Does the Bundeswehr still use the MG3?
Despite several attempts to replace it, the MG3 remains in service with the Bundeswehr. In 2005 the Bundeswehr selected the 5.56-by-45-millimeter MG4 light machine gun.
Does Germany still use the MG42?
It is the primary general-purpose machine gun of the modern German armed forces (Bundeswehr). A number of other (NATO) armies around the world have adopted the MG3, and it remains in widespread service today.
What is replacing the MG3?
The MG5 will replace the MG3 as a medium machine gun. The fully automatic weapon enables short and long bursts of fire with a range of up to 1,000 meters.
Whats the difference between the MG3 and MG42?
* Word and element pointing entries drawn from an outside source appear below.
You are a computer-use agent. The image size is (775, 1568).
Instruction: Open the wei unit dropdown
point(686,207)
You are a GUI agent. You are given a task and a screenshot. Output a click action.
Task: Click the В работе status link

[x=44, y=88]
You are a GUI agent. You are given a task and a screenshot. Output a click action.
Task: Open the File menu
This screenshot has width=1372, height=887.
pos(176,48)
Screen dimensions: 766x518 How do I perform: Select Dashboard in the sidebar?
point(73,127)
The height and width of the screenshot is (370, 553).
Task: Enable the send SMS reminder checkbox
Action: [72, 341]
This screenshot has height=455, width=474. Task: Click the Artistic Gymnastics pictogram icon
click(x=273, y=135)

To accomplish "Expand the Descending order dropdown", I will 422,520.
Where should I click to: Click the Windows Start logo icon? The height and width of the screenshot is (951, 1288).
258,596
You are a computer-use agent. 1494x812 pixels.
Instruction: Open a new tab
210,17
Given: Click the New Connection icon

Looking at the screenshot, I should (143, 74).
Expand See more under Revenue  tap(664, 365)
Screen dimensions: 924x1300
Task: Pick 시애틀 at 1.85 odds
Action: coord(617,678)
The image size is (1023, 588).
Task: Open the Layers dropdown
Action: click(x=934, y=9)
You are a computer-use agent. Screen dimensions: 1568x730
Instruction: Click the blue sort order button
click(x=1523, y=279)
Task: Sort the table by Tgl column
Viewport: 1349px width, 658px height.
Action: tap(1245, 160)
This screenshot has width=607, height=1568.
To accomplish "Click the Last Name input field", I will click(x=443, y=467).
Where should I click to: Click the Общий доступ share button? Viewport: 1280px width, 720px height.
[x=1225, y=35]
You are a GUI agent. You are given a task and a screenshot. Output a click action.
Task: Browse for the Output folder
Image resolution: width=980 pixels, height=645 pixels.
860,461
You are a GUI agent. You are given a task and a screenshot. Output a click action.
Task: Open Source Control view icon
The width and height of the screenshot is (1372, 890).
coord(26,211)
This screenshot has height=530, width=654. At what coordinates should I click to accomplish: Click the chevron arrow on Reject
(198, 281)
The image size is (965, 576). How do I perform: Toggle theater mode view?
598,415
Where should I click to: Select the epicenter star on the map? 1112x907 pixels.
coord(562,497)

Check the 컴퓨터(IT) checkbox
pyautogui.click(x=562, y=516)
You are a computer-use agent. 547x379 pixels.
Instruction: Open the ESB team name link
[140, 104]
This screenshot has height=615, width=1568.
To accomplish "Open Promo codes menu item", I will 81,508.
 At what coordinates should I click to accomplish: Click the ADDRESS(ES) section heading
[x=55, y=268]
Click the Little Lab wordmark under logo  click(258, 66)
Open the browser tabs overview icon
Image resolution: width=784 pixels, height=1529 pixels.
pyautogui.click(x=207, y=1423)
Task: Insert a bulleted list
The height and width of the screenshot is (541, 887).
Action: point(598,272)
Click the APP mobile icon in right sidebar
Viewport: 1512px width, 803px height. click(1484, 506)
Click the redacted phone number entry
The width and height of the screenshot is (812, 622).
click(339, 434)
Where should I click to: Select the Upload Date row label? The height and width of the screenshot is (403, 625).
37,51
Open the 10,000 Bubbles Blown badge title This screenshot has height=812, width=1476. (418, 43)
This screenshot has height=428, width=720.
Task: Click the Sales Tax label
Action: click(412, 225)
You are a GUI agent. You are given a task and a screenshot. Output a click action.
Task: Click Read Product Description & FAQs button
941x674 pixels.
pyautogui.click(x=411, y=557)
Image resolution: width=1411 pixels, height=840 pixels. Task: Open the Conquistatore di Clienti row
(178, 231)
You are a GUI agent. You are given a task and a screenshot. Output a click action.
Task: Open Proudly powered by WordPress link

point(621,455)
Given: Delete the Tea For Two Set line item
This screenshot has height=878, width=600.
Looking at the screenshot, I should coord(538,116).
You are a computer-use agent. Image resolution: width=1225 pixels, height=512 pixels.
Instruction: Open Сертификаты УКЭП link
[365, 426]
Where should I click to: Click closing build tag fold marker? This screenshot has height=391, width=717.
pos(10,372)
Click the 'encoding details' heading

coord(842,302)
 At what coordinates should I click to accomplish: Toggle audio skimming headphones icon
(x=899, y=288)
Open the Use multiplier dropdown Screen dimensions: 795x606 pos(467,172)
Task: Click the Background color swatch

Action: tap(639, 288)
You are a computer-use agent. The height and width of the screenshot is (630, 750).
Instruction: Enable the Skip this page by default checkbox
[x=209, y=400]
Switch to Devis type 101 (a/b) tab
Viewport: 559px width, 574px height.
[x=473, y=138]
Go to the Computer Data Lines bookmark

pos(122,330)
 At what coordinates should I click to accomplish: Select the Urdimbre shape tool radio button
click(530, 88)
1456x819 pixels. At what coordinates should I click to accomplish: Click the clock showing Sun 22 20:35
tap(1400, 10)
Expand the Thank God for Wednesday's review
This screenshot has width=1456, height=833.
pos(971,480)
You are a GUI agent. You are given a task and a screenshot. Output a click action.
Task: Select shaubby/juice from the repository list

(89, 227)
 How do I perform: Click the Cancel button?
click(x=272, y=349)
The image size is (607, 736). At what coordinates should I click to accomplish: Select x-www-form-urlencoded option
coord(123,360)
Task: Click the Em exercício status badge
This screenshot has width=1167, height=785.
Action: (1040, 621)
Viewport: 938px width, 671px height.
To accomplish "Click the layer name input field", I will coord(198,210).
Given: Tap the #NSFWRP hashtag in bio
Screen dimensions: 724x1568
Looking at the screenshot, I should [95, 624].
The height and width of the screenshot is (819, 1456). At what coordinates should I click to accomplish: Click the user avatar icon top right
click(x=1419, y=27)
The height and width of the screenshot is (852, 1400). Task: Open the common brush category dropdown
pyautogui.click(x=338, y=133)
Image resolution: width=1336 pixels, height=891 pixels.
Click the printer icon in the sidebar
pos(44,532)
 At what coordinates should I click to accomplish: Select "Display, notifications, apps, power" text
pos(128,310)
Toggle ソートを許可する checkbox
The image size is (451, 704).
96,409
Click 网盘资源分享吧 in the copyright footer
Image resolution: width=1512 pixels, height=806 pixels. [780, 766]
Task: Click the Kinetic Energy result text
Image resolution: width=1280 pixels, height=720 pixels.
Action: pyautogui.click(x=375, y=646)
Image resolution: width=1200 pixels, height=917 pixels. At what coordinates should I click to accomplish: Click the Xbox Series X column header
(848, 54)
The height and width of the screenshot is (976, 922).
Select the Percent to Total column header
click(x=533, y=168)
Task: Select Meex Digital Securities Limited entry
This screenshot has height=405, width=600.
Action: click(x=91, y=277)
The primary difference between the two weapons is caliber. The MG-42 is chambered in the standard WW2-era German cartridge, 7.92mm Mauser. The MG-3, however, has been rechambered to fire 7.62mm NATO.
What is the future of the MG3 machine gun in Germany?
The HK121 is being adopted as the future Bundeswehr machine gun, but it will be a very long time before budgets allow enough to be procured to retire the 10,000s (100,000?) MG3 machine guns in service. Enter the MG3KWS (“Kampfwertsteigerung” or “Combat Improvements”), an upgraded version of the MG3 being developed by Rheinmetall and Tactics Group.
What kind of gun is an MG 3?
The MG 3 is a German general-purpose machine gun chambered for the 7.62×51mm NATO cartridge. The weapon’s design is derived from the World War II era MG 42 Einheitsmaschinengewehr (Universal machine gun) that fired the 7.92×57mm Mauser round.
What does MG3 stand for?
Not to be confused with MG 3 (car). The MG 3 is a German general-purpose machine gun chambered for the 7.62×51mm NATO cartridge. The weapon’s design is derived from the World War II era MG 42 Einheitsmaschinengewehr (Universal machine gun) that fired the 7.92×57mm Mauser round.
What is the difference between the Mg2 and MG3?
It proved to be more economical to re-purpose old MG42 rifles, and just re-chamber them in 7.62 NATO. By 1958, these re-purposed rifles were designated as the MG2, and by 1959, Rheinmetall began new production of the 7.62 NATO machine guns, designated as the MG3.